Search Results

We study the online multi-level aggregation problem with deadlines (MLAP-D) introduced by Bienkowski, Böhm, Byrka, Chrobak, Dürr, Folwarczný, Jeż, Sgall, Thang, and Veselý (ESA 2016, OR 2020). In this problem, requests arrive over time at the vertices of a given vertex-weighted tree, and each request has a deadline that it must be served by. The cost of serving a request equals the cost of a path from the root to the vertex where the request resides. Instead of serving each request individually, requests can be aggregated and served by transmitting a subtree from the root that spans the vertices on which the requests reside, to potentially be more cost-effective. The aggregated cost is the weight of the transmission subtree. The goal of MLAP-D is to find an aggregation solution that minimizes the total cost while serving all requests. MLAP-D generalizes some well-studied problems including the TCP acknowledgment problem and the joint replenishment problem, and arises in natural scenarios such as multi-casting, sensor networks, and supply chain management. We present improved and parameterized algorithms for MLAP-D. Our result is twofold. First, we present an e(D+1)-competitive algorithm where D is the depth of the tree. Second, we present an e(4H+2)-competitive algorithm where H is the caterpillar dimension of the tree. Here, H ≤ D and H ≤ log₂ |V| where |V| is the number of vertices in the given tree. The caterpillar dimension remains constant for rich but simple classes of trees, such as line graphs (H = 1), caterpillar graphs (H = 2), and lobster graphs (H = 3). To the best of our knowledge, this is the first online algorithm parameterized on a measure better than depth.
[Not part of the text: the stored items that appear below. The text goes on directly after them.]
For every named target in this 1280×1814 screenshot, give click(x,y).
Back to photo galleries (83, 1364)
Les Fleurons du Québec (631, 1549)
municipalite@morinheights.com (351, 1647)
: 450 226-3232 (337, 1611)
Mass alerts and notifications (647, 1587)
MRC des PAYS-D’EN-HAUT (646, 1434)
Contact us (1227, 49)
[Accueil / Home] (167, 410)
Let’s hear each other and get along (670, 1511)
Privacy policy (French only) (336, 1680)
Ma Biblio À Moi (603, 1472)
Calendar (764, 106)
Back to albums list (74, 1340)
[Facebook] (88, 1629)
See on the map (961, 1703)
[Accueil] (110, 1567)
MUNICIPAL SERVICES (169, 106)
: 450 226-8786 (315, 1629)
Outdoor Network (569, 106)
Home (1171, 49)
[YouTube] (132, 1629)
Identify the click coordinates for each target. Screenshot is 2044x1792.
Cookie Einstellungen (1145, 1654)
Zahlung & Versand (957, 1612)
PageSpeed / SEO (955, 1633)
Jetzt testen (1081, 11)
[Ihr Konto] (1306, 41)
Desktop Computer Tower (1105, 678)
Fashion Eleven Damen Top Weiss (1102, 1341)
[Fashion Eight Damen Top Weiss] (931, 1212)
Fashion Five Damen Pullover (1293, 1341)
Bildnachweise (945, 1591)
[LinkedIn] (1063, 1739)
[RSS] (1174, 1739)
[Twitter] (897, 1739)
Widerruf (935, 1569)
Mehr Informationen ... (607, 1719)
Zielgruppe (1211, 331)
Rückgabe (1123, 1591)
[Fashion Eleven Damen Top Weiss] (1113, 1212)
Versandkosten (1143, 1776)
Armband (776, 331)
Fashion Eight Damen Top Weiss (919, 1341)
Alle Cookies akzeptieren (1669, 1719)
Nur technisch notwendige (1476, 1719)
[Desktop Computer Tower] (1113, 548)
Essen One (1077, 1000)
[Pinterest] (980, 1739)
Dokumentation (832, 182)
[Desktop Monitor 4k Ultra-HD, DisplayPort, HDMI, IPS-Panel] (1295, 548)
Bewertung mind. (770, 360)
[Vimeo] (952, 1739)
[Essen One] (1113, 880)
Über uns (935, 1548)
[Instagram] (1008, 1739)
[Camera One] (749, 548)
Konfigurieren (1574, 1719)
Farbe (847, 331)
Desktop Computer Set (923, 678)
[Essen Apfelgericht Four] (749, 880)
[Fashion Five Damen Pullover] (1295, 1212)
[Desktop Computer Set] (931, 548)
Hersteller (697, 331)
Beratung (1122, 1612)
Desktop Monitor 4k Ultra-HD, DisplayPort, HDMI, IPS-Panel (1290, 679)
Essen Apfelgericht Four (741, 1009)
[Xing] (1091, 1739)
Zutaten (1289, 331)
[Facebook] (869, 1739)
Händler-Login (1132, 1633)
The state-of-the-art online algorithms are 6(D+1)-competitive by Buchbinder, Feldman, Naor, and Talmon (SODA 2017) and O(log |V|)-competitive by Azar and Touitou (FOCS 2020). Our framework outperforms the state-of-the-art ratios when H = o(min{D,log₂ |V|}). Our memory-based algorithms extend transmission subtrees with a cost comparable to transmission subtrees used to serve previous requests. Our simple framework directly applies to trees with any structure and differs from the previous frameworks that reduce the problem to trees with specific structures.